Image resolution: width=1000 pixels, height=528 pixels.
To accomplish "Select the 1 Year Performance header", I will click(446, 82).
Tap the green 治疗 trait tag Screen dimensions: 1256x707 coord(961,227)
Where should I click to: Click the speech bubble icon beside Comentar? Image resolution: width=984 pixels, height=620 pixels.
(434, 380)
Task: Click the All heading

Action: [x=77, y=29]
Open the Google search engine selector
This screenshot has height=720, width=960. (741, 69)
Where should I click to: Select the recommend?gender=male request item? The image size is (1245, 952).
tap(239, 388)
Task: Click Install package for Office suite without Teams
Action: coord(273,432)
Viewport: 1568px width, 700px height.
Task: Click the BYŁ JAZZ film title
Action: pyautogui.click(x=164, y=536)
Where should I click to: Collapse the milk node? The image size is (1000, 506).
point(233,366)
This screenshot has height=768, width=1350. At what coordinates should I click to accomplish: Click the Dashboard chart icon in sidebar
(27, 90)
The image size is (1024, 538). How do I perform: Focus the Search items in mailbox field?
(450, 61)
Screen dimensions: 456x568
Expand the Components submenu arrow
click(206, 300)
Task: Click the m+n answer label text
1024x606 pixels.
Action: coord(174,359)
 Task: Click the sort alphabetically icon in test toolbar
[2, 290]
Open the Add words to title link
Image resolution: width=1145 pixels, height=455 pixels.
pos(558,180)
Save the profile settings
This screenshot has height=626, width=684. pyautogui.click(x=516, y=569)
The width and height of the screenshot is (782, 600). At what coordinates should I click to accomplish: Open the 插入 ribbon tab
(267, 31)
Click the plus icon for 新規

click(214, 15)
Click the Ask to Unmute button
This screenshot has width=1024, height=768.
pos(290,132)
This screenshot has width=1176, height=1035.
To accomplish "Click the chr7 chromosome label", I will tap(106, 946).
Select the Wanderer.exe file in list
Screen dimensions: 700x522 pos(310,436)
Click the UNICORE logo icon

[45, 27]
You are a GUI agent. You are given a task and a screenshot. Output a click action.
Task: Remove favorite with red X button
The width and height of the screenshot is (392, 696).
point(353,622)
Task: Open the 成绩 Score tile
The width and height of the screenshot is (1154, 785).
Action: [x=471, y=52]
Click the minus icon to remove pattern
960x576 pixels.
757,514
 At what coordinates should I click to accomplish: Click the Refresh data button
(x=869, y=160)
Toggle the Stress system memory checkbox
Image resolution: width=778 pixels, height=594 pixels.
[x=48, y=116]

■ ■ ■ ■ ■

▸ **Required action**
The lines from the one containing "The width and height of the screenshot is (782, 600)." through the end of the data are to be copied exactly, the first and last of them included.

▸ **Task response**
The width and height of the screenshot is (782, 600). At what coordinates should I click to accomplish: Open the 插入 ribbon tab
(267, 31)
Click the plus icon for 新規

click(214, 15)
Click the Ask to Unmute button
This screenshot has width=1024, height=768.
pos(290,132)
This screenshot has width=1176, height=1035.
To accomplish "Click the chr7 chromosome label", I will tap(106, 946).
Select the Wanderer.exe file in list
Screen dimensions: 700x522 pos(310,436)
Click the UNICORE logo icon

[45, 27]
You are a GUI agent. You are given a task and a screenshot. Output a click action.
Task: Remove favorite with red X button
The width and height of the screenshot is (392, 696).
point(353,622)
Task: Open the 成绩 Score tile
The width and height of the screenshot is (1154, 785).
Action: [x=471, y=52]
Click the minus icon to remove pattern
960x576 pixels.
757,514
 At what coordinates should I click to accomplish: Click the Refresh data button
(x=869, y=160)
Toggle the Stress system memory checkbox
Image resolution: width=778 pixels, height=594 pixels.
[x=48, y=116]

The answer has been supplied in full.